As the great twelfth century rabbi, Maimonides, observed long ago, the Book of Job is a poetic tragi-comedy, grounded not in the historical reality of a single man and his family, but rather in the experience of all humanity, as each of us struggles to understand where God is in our suffering.

At the beginning of the drama, we meet Job, a rich and happy man. He enjoys all the ancient near Eastern markers of prosperity: seven thousand sheep, three thousand camels, five hundred oxen, an equal number of donkeys, dozens of servants, along with a devoted wife and seven sons and three daughters. And, we are told, Job is widely regarded by his peers as a blameless and upright man.
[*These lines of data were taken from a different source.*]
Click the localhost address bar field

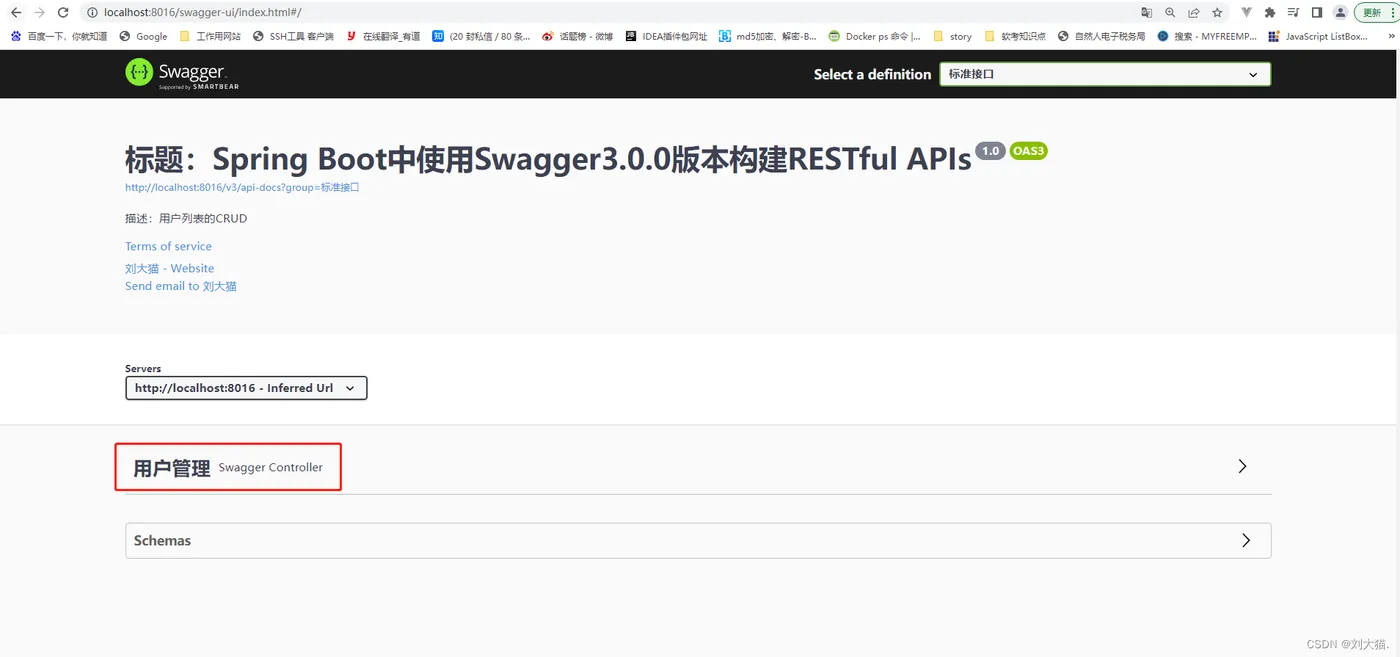tap(600, 13)

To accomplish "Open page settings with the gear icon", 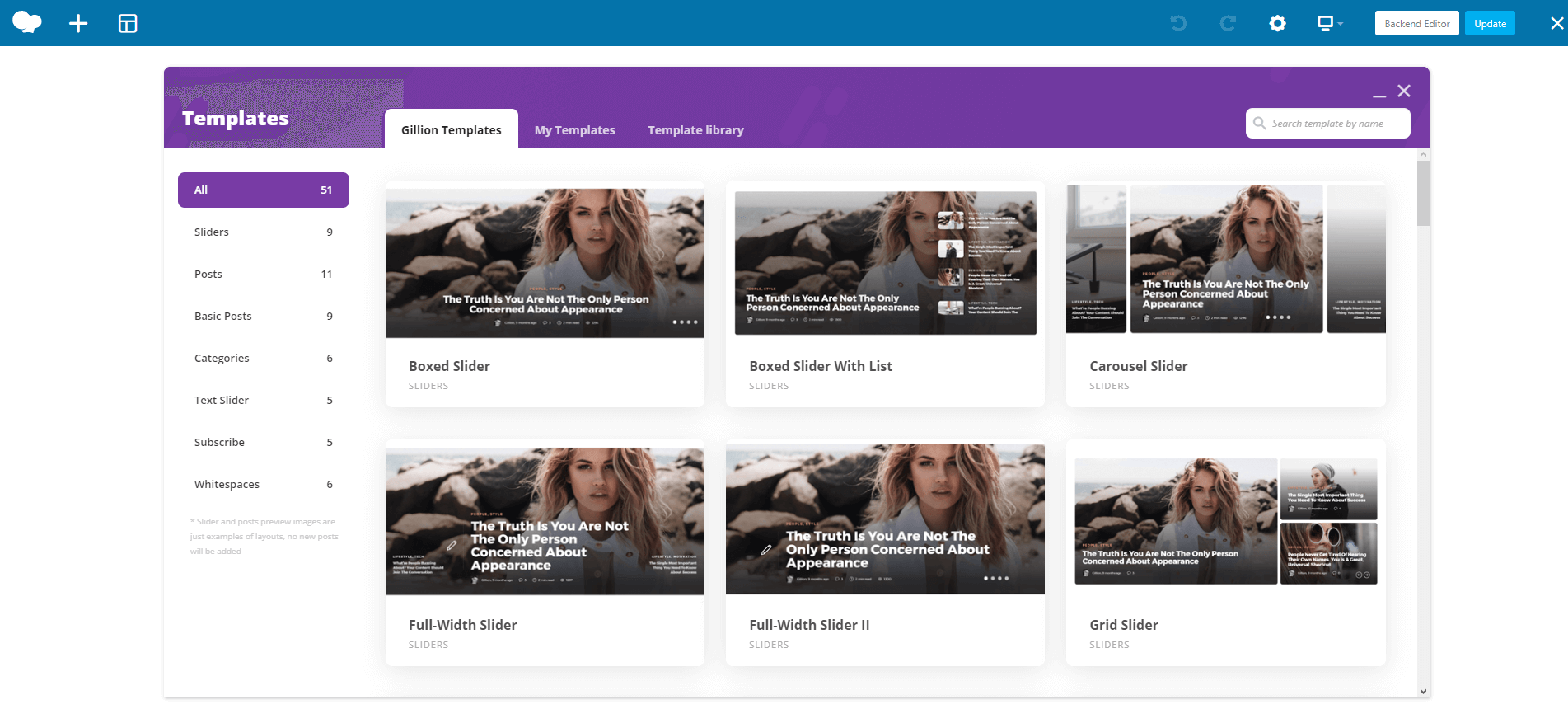I will 1277,23.
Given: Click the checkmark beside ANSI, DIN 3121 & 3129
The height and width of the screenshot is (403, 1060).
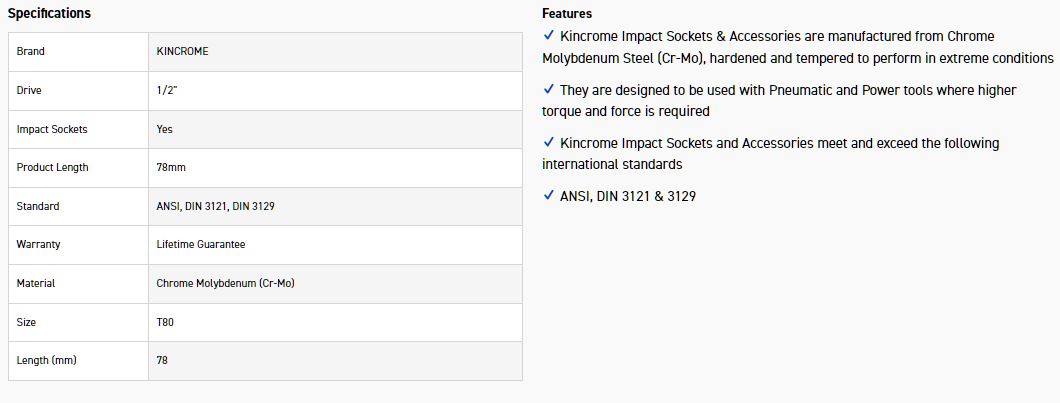Looking at the screenshot, I should coord(548,196).
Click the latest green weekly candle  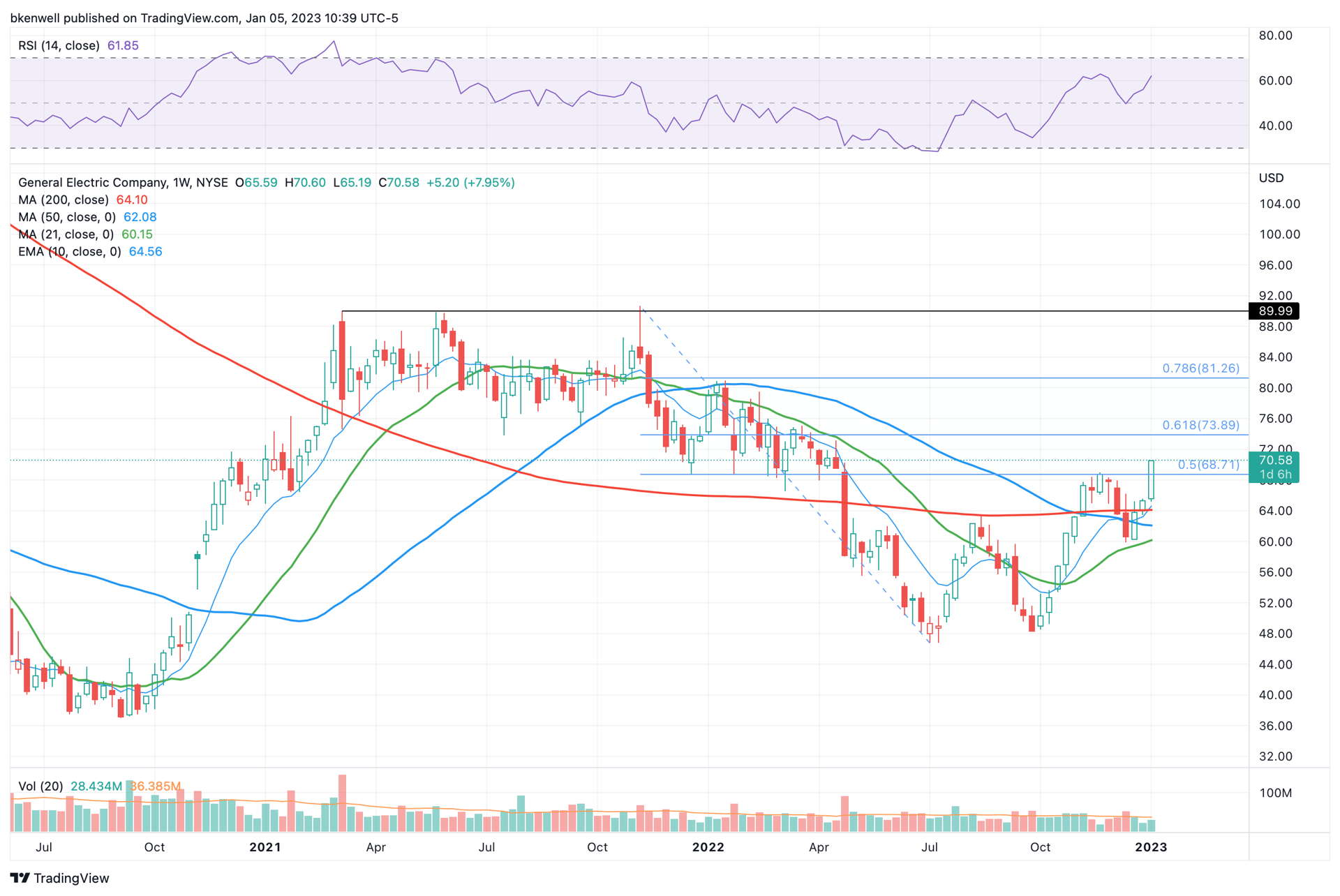point(1151,479)
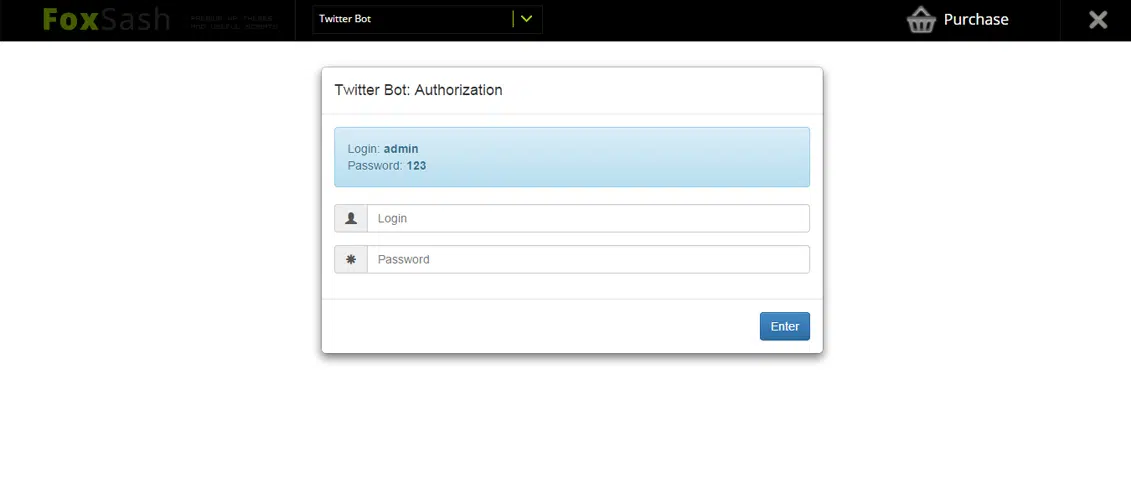Click the dialog footer area left of Enter
Image resolution: width=1131 pixels, height=500 pixels.
coord(540,326)
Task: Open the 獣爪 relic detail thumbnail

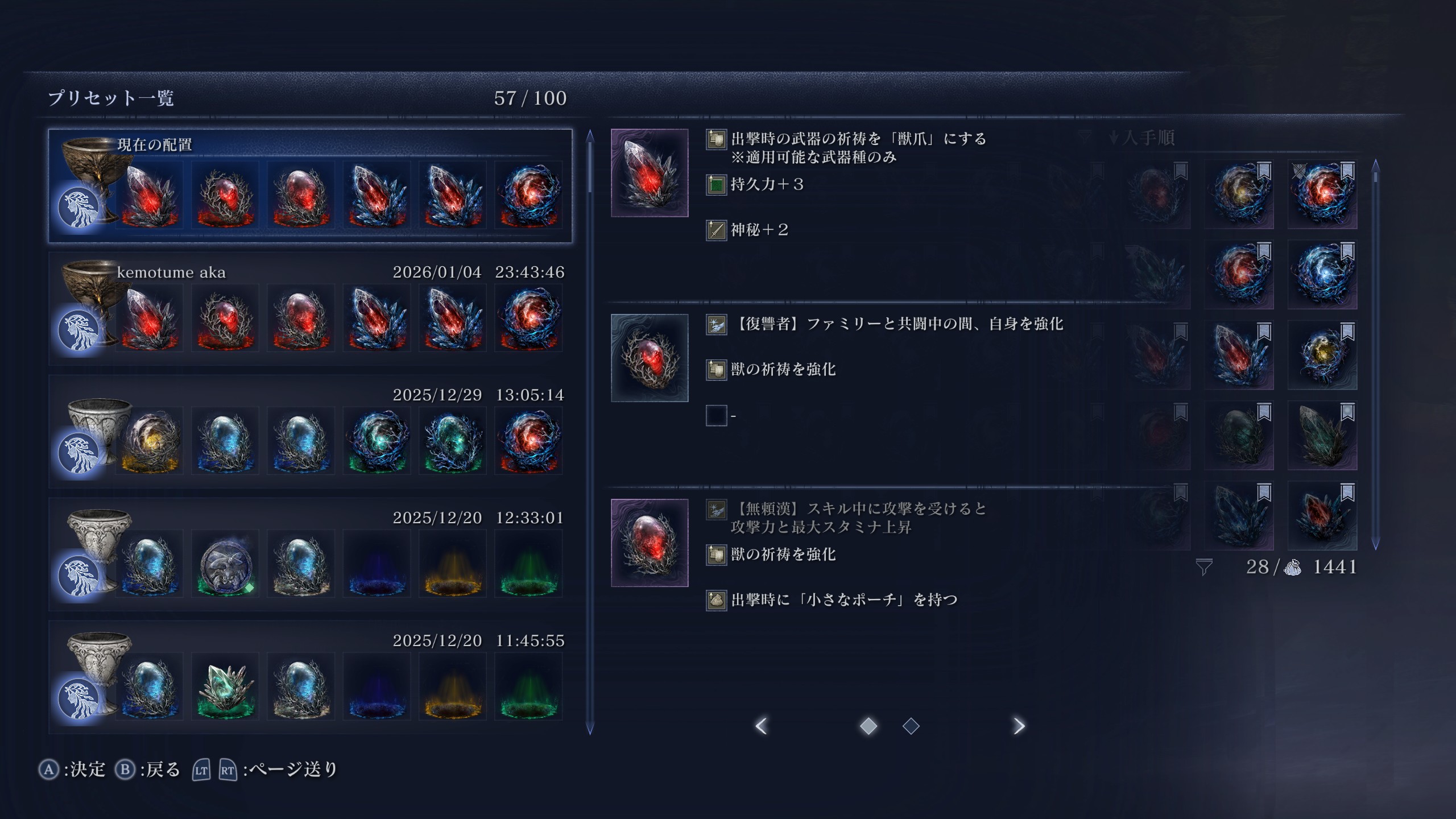Action: 650,173
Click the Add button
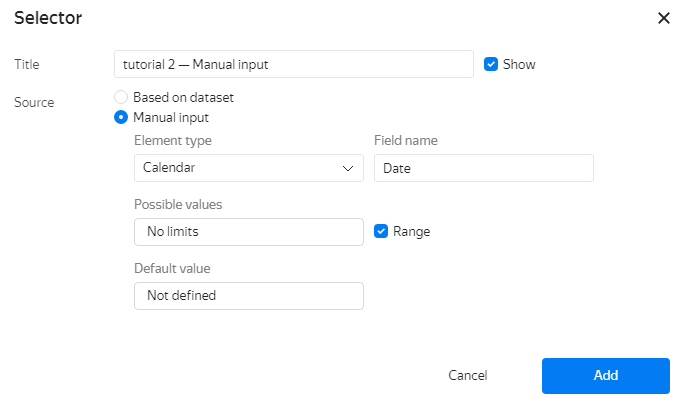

But then the scene shifts to a chilling conversation in a heavenly court between a God-like figure and a fallen angel. Like a parent who is a little too proud of his upright son, God says to the satanic angel: “Did you notice my servant Job? There is no one on earth like him: a man of perfect integrity, who fears God and avoids evil.” The devilish angel is doubtful. He suggests to God that perhaps Job is such a good man only because he is so well off; if Job didn’t have all these riches, the accusing angel taunts, Job would turn on God in a second. Let’s put him to the test, the angel begs. So, God accepts the diabolical challenge, and the hellish drama begins: Job’s animals are stolen, his servants are killed, all of his children die in a desert storm, and then, to make matters really ugly, Job contracts leprosy and develops loathsome boils all over his body.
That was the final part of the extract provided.